Departments interested in accepting credit card payments should contact the Cashier Area of Student Accounting and University Cashiering Services in the Eagle Student Services Center to receive information regarding procedures to initiate a credit card merchant application and agreement.

An application and agreement must be completed and approved before  credit card payments may be accepted by a department. Campus departments are not authorized to negotiate directly with the University’s depository bank or a credit card company to set up a credit card merchant agreement/contract. This process is centralized on campus in the area of Student Accounting and University Cashiering Services. Centralization of credit card agreements allows the University CITC security team to monitor all merchants for PCI DSS (Payment Card Industry Data Security Standards) compliance. It also allows the University to obtain the lowest possible discount rate with each credit card company for all departments. An informational handbook listing all the guidelines will be provided by Student Accounting and University Cashiering Services.

All credit card transactions must be processed through the appropriate credit card terminal or software package as instructed by Student Accounting and University Cashiering Services and approved by the CITC security team.  Any department wanting to accept credit cards through the internet (web application) must contact Student Accounting and University Cashiering Services to receive information and pricing for the eCommerce provider and payment processor under contract with the University.  Student Accounting and University Cashiering Services along with the CITC security team will facilitate the initial implementation phase of the eCommerce product. All credit card transactions and processes/procedures are subject to review by Internal Audit.
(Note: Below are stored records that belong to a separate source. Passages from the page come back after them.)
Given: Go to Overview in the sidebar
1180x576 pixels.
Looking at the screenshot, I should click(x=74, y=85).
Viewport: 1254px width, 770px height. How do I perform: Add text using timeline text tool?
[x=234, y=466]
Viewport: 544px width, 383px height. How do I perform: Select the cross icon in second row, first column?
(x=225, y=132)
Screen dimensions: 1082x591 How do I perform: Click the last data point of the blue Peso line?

In an effort to maintain consistency and to provide better customer service campus-wide, departments approved to accept credit card payments must honor all of the four major credit cards (MasterCard, Visa, Discover and American Express).

If you have any questions regarding credit card payments, please contact Student Accounting and University Cashiering Services at (940) 565-3387.
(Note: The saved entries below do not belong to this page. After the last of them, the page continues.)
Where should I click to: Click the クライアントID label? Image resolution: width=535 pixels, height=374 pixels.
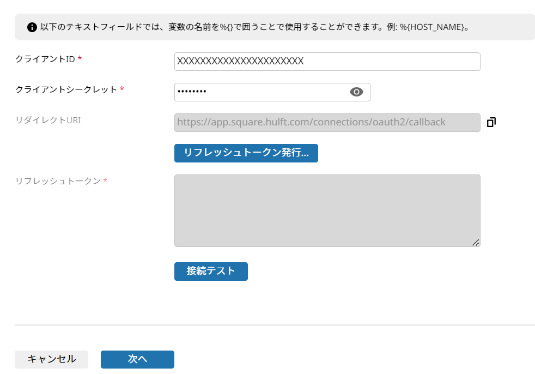(x=45, y=59)
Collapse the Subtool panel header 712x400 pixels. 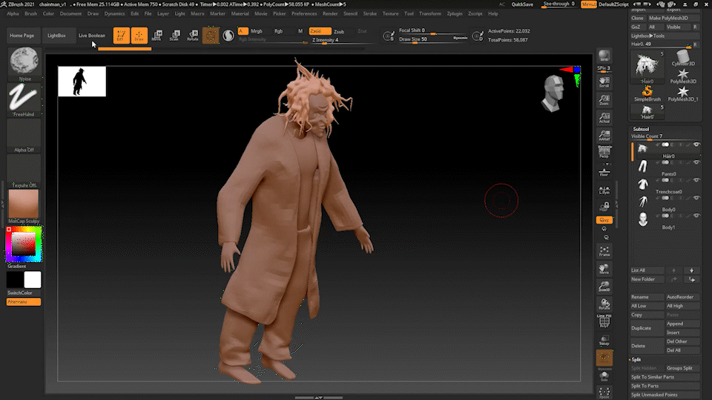(642, 128)
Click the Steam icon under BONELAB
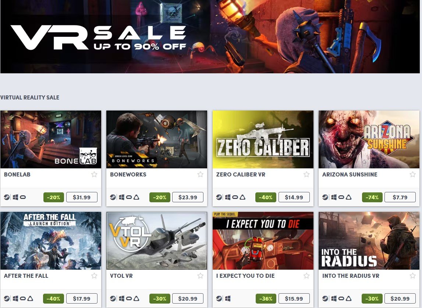This screenshot has height=308, width=422. click(7, 197)
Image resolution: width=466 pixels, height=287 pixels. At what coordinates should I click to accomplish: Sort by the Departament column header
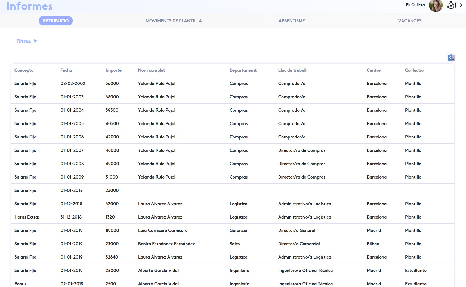tap(243, 70)
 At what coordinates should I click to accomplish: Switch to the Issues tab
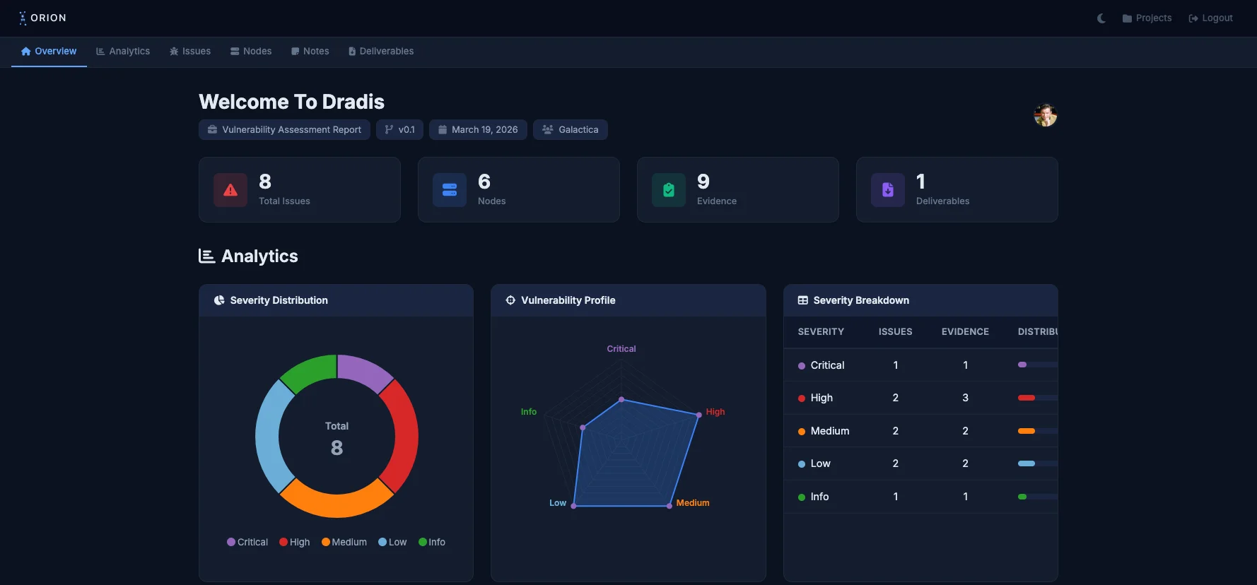[190, 52]
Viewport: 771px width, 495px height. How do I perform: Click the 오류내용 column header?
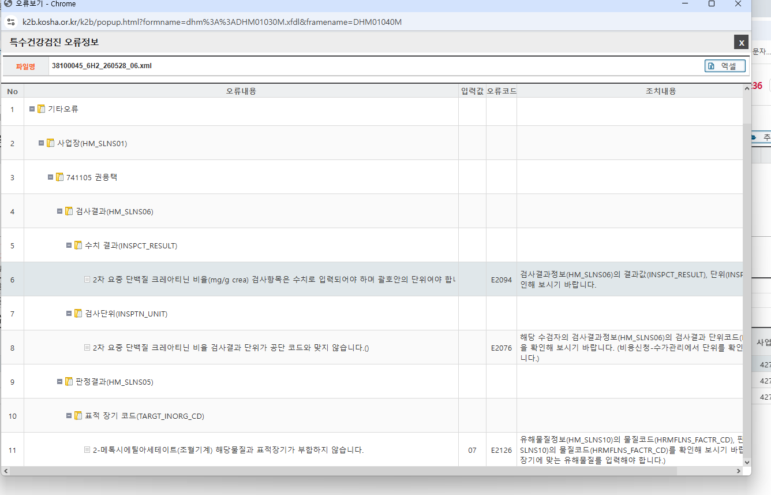click(241, 91)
CREDIT CARD DATA PROTECTION

A university department processing credit card information must follow specific security rules/standards (Payment Card Industry Data Security Standards –PCI DSS) instituted by Mastercard and Visa.  These rules are designed to prevent abuse of the data and protect the consumer from some forms of identify theft.  Failure to follow these requirements can involve severe penalties, including fines to the University and prohibition from further acceptance of credit cards.  The requirements for protecting credit card data are described in detail in the UNT Credit/Debit Card Merchant Handbook.

Please reference Information Security Policy 3.6 for more information regarding the use of and security of information resources as it applies to PCI DSS.

COMPLIANCE CERTIFICATION

All credit card merchants must be compliant with Payment Card Industry Data Security Standards –PCI DSS.  The compliance certification is a process which all vendors, including the University of North Texas, are certified to be compliant by an approved third party.  The certification process requires completion of an annual questionnaire with the aid of the CITC security team and remote vulnerability network scans performed by CITC and an approved third party.

TRAINING

The Dept ID/Proj ID holder and department designee will be required to attend credit card training annually.  A department designee is anyone in the department who can process credit card transactions.  Training will include attendees signing an agreement stating they will comply with policy and procedure in regards to Payment Card Industry Data Security Standards (PCI DSS) requirements.   The DeptID/ProjID holder will be responsible for insuring their location (merchant) is following the University credit card guidelines including PCI Data Security Standard (PCI DSS) requirements.

DISCLOSING SECURITY BREACHES

If credit card information is compromised the DeptID/ProjID Holder or department designee should immediately contact the CITC security team, their network manager and the Cashier Area Supervisor in Student Accounting and University Cashiering Services.